At this year’s Mobile Security Conference (MOSEC 2018), the 360 Vulcan team has relatively shown off an iOS 11.4 and iOS 12 beta remote jailbreak utilizing Safari and a kernel-level bug to inject its payload.
CoolStar is working on the similar activity in the jailbreak community and is about to receive an iOS 11.3.1 jailbreak. Whether that be in the form of an updated Electra IPA or introduced as a JailbreakMe 5.0 experience, is unknown.

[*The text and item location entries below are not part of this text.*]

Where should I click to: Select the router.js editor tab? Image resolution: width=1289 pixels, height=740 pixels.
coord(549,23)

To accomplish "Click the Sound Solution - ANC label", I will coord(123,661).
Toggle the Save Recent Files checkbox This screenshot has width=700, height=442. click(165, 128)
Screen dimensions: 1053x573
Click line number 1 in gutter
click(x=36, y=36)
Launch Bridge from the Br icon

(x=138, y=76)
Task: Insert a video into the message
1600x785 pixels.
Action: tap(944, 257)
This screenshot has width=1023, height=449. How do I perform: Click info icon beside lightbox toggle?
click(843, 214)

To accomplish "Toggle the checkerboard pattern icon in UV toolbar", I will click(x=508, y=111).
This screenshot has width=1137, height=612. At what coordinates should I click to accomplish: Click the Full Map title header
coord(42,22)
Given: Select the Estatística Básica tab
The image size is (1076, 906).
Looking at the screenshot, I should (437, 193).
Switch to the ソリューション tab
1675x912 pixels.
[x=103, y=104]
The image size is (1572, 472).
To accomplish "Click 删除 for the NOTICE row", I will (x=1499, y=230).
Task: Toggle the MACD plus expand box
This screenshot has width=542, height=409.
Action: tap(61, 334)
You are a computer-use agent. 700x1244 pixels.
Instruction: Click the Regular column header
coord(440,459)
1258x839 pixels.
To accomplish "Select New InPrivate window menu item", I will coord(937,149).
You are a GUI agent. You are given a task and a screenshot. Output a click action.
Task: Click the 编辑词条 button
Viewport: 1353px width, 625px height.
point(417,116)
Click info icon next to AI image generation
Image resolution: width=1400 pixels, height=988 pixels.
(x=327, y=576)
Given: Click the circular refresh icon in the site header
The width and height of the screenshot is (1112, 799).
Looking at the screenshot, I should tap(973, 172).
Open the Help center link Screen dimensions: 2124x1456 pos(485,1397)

First, it was thought CoolStar’s Electra iOS 11.3.1 jailbreak will be using Project Zero’s Ian Beer exploit, but later it was said to be in touch with a Safari-based remote jailbreak solution. It comes from a number of individuals and teams who are actively working on discovery vulnerabilities in iOS, exploiting them, and then showcasing their work at security conferences in the form of a jailbreak demonstration.
With this latest 360 Vulcan team demonstration of the jailbreak which has taken part at the huge Mobile Security Conference – commonly referred to as MOSEC – in Shanghai – showed how devices can be jailbroken running Apple’s latest public release, iOS 11.4, as well as the company’s iOS 12 pre-release firmware, that too, using Safari and a kernel-level bug to get the required access to the device and to inject the payload.
That was what is called in the community as a “JailbreakMe” jailbreak, which recently demonstrated as a viable solution by Nikla Baumstark using a combination of bugs by Ian Beer and Samuel Groß.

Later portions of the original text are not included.